Each entry here is to be restated word for word.

########

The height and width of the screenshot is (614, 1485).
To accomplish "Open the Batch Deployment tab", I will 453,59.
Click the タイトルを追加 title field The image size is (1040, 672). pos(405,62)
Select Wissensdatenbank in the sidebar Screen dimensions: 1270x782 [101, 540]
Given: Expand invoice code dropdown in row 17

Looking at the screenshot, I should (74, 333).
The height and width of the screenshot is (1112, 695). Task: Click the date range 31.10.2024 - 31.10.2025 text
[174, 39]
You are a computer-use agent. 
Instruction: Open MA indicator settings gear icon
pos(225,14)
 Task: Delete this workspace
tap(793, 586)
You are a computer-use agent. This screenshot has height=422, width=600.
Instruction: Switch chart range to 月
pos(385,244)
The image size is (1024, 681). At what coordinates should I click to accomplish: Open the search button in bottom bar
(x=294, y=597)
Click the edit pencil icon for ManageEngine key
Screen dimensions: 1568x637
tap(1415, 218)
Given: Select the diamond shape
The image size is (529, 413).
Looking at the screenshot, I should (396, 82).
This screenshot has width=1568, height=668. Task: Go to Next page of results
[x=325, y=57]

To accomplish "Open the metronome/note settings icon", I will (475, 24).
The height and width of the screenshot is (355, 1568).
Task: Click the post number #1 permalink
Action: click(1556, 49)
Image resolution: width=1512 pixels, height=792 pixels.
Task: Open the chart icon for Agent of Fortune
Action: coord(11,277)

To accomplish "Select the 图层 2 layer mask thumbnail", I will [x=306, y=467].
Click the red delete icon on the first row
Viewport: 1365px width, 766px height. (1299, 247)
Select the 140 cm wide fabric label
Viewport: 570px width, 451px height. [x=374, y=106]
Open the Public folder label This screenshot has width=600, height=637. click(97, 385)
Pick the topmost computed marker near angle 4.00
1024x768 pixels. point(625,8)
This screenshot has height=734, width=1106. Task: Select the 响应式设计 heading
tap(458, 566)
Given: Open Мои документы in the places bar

########

## Exercise result
The height and width of the screenshot is (614, 1485).
To accomplish "Open the Batch Deployment tab", I will 453,59.
Click the タイトルを追加 title field The image size is (1040, 672). pos(405,62)
Select Wissensdatenbank in the sidebar Screen dimensions: 1270x782 [101, 540]
Given: Expand invoice code dropdown in row 17

Looking at the screenshot, I should (74, 333).
The height and width of the screenshot is (1112, 695). Task: Click the date range 31.10.2024 - 31.10.2025 text
[174, 39]
You are a computer-use agent. 
Instruction: Open MA indicator settings gear icon
pos(225,14)
 Task: Delete this workspace
tap(793, 586)
You are a computer-use agent. This screenshot has height=422, width=600.
Instruction: Switch chart range to 月
pos(385,244)
The image size is (1024, 681). At what coordinates should I click to accomplish: Open the search button in bottom bar
(x=294, y=597)
Click the edit pencil icon for ManageEngine key
Screen dimensions: 1568x637
tap(1415, 218)
Given: Select the diamond shape
The image size is (529, 413).
Looking at the screenshot, I should (396, 82).
This screenshot has width=1568, height=668. Task: Go to Next page of results
[x=325, y=57]

To accomplish "Open the metronome/note settings icon", I will (475, 24).
The height and width of the screenshot is (355, 1568).
Task: Click the post number #1 permalink
Action: click(1556, 49)
Image resolution: width=1512 pixels, height=792 pixels.
Task: Open the chart icon for Agent of Fortune
Action: coord(11,277)

To accomplish "Select the 图层 2 layer mask thumbnail", I will [x=306, y=467].
Click the red delete icon on the first row
Viewport: 1365px width, 766px height. (1299, 247)
Select the 140 cm wide fabric label
Viewport: 570px width, 451px height. [x=374, y=106]
Open the Public folder label This screenshot has width=600, height=637. click(97, 385)
Pick the topmost computed marker near angle 4.00
1024x768 pixels. point(625,8)
This screenshot has height=734, width=1106. Task: Select the 响应式设计 heading
tap(458, 566)
Given: Open Мои документы in the places bar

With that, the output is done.